-- Goal --
Repeat the following lines exactly, everything from the line containing "Click the track list vertical scrollbar" down to the line containing "[x=339, y=211]", with both of those lines included.
── Data for this exercise
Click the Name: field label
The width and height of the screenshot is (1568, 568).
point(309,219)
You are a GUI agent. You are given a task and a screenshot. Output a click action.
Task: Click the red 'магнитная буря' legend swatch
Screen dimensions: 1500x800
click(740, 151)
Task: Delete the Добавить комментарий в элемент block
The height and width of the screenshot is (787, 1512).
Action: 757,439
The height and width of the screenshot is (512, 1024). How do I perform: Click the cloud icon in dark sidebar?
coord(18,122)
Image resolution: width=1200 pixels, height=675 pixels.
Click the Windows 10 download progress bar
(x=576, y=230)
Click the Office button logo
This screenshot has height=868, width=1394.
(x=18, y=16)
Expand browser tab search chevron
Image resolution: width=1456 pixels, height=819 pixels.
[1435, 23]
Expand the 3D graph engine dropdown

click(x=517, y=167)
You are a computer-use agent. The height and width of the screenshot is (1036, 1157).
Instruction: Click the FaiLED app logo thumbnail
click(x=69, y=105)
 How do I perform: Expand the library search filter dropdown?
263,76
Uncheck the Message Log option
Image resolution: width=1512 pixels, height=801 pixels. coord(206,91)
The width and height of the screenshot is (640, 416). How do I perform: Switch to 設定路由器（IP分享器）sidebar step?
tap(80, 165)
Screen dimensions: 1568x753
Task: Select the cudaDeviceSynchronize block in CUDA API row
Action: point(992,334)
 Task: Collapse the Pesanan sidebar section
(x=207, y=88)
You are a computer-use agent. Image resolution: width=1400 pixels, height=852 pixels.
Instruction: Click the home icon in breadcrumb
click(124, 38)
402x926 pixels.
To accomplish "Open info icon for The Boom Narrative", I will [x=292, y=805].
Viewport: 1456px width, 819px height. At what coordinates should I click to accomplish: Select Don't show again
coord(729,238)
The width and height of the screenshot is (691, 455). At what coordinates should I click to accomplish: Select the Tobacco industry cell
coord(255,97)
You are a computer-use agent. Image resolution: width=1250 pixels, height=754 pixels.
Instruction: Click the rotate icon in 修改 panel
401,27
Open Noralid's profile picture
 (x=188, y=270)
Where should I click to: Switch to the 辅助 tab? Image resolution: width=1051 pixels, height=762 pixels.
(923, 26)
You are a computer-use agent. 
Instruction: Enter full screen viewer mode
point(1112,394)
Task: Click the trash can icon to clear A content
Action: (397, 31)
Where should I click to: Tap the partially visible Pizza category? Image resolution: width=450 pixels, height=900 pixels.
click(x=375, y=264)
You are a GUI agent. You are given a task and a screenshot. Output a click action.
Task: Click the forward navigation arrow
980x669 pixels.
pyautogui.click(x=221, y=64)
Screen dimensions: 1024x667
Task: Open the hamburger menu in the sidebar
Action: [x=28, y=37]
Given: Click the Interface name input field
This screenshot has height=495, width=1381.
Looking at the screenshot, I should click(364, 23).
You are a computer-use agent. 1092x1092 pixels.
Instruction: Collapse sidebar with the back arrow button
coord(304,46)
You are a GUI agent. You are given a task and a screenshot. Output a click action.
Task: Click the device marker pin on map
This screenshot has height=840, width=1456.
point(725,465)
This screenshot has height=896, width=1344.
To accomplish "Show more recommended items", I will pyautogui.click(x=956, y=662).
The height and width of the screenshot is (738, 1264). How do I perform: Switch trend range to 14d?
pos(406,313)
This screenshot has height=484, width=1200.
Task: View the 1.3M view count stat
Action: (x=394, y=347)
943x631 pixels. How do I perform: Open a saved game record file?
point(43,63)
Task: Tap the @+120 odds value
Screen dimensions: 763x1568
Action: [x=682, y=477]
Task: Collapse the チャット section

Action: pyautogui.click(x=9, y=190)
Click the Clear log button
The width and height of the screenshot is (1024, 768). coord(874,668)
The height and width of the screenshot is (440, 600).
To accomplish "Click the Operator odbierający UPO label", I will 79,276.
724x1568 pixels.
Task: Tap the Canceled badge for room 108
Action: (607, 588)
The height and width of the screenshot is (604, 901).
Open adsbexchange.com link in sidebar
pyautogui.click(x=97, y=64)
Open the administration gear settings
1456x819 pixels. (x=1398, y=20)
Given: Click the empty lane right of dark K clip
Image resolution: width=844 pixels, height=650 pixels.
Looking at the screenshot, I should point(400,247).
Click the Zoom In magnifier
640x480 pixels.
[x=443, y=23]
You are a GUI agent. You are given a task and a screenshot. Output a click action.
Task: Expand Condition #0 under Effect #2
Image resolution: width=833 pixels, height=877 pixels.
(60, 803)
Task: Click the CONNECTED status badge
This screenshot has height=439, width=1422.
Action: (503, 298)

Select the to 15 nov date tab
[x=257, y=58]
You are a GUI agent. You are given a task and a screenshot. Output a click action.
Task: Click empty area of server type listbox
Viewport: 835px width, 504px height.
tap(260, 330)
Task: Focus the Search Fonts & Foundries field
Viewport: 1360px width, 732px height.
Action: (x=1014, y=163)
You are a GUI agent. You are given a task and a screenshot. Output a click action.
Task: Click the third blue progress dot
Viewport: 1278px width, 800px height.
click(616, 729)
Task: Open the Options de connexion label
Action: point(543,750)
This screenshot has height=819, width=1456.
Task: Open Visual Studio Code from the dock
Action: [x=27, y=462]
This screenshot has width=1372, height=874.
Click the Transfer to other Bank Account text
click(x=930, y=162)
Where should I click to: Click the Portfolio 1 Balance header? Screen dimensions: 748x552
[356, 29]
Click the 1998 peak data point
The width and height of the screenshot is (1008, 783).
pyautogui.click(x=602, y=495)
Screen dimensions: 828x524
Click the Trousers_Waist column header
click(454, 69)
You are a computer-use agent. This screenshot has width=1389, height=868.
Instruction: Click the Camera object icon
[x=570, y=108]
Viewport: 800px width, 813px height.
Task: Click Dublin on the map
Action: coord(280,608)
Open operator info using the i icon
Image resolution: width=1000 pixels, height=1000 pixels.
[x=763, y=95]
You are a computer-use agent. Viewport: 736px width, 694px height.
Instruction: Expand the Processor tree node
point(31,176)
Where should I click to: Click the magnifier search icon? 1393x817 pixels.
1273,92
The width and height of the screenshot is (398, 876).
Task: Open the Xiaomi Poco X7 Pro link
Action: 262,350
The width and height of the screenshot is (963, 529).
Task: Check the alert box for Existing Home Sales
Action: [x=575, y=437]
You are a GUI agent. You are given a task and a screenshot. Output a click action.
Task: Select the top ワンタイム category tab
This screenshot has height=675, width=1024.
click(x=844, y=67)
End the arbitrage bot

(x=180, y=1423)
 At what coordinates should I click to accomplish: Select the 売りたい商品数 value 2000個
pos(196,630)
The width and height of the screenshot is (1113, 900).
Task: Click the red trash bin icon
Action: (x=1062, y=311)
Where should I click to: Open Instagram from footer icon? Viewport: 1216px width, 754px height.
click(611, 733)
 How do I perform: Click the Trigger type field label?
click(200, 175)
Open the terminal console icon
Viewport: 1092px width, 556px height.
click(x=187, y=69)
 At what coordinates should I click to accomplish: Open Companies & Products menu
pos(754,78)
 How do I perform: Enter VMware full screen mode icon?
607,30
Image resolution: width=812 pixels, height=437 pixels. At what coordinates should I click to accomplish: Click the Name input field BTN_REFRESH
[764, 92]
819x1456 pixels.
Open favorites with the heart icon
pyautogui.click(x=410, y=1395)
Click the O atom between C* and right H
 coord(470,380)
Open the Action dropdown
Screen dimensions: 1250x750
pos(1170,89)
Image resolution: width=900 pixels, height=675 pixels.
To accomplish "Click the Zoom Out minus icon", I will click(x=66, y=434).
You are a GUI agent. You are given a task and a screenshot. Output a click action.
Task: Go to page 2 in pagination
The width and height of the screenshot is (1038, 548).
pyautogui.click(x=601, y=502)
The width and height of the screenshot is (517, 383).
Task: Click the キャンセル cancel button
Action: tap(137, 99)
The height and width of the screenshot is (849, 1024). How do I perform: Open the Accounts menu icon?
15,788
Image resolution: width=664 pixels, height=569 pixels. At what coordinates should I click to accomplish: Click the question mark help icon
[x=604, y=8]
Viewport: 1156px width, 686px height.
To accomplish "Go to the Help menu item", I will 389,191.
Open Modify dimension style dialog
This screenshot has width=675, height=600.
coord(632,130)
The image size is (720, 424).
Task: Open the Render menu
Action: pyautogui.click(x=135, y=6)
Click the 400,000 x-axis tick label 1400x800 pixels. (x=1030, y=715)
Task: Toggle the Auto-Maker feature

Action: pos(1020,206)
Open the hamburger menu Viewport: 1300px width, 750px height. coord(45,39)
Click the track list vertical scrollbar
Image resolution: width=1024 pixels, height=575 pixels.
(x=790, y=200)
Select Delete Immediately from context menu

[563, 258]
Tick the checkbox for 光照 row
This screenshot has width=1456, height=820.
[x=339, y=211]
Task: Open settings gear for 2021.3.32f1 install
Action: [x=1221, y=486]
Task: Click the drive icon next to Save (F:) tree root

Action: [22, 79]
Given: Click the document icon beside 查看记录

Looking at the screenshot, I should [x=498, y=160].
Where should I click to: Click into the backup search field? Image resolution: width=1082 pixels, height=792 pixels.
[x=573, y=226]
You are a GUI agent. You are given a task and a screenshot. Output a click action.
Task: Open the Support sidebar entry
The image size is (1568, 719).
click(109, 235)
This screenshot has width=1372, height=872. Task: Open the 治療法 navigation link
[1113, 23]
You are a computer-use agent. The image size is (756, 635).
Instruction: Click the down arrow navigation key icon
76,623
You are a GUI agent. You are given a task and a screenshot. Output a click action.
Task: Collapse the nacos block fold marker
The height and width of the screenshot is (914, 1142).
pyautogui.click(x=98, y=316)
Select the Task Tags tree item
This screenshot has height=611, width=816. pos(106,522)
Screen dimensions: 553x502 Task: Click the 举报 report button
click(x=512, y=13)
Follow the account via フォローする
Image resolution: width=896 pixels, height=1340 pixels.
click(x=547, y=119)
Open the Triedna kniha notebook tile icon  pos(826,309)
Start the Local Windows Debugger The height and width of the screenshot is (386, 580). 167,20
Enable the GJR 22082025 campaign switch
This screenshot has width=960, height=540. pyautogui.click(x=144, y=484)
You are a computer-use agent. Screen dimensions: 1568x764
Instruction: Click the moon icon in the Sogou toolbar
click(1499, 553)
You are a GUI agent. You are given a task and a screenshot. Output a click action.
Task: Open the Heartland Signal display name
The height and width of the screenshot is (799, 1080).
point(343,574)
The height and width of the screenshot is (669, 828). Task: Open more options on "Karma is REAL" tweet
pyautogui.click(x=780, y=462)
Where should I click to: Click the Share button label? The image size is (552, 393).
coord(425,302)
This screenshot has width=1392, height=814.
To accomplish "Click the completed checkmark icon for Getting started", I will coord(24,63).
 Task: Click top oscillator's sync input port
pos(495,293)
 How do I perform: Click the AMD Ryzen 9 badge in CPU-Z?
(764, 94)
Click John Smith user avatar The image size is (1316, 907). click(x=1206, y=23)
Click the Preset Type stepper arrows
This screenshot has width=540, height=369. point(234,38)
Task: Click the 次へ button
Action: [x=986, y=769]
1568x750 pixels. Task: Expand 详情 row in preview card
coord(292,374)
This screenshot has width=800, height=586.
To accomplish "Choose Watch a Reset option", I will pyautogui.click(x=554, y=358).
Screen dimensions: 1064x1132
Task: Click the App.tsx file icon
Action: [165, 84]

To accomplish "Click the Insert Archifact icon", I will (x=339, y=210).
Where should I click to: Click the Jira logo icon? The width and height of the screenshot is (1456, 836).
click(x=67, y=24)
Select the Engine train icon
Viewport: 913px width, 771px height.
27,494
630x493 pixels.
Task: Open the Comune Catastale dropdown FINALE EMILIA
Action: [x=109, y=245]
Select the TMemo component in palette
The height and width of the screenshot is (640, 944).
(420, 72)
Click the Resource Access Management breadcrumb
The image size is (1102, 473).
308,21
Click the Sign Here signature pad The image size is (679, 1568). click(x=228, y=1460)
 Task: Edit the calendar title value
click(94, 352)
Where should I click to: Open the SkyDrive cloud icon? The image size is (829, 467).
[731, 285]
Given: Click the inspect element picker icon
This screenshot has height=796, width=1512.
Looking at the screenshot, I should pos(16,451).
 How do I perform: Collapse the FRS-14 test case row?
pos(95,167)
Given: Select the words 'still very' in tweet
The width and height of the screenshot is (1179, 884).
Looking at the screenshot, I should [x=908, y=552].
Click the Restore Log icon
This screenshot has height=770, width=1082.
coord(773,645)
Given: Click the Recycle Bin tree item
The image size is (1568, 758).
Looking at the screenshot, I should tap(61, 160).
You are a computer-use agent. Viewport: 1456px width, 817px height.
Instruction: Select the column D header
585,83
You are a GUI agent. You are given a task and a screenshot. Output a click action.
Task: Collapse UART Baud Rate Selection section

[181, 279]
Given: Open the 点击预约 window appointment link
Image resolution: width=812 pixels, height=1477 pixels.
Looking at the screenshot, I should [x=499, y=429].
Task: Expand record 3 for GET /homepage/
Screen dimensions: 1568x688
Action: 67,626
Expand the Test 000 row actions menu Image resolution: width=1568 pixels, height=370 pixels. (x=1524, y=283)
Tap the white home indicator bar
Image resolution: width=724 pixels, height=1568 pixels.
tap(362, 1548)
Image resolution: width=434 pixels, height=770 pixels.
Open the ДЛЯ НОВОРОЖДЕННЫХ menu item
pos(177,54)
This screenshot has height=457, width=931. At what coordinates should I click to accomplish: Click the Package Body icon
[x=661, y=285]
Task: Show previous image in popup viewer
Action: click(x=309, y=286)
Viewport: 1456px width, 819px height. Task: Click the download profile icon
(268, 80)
────
-- Written solution --
Click the track list vertical scrollbar
Image resolution: width=1024 pixels, height=575 pixels.
(x=790, y=200)
Select Delete Immediately from context menu

[563, 258]
Tick the checkbox for 光照 row
This screenshot has width=1456, height=820.
[x=339, y=211]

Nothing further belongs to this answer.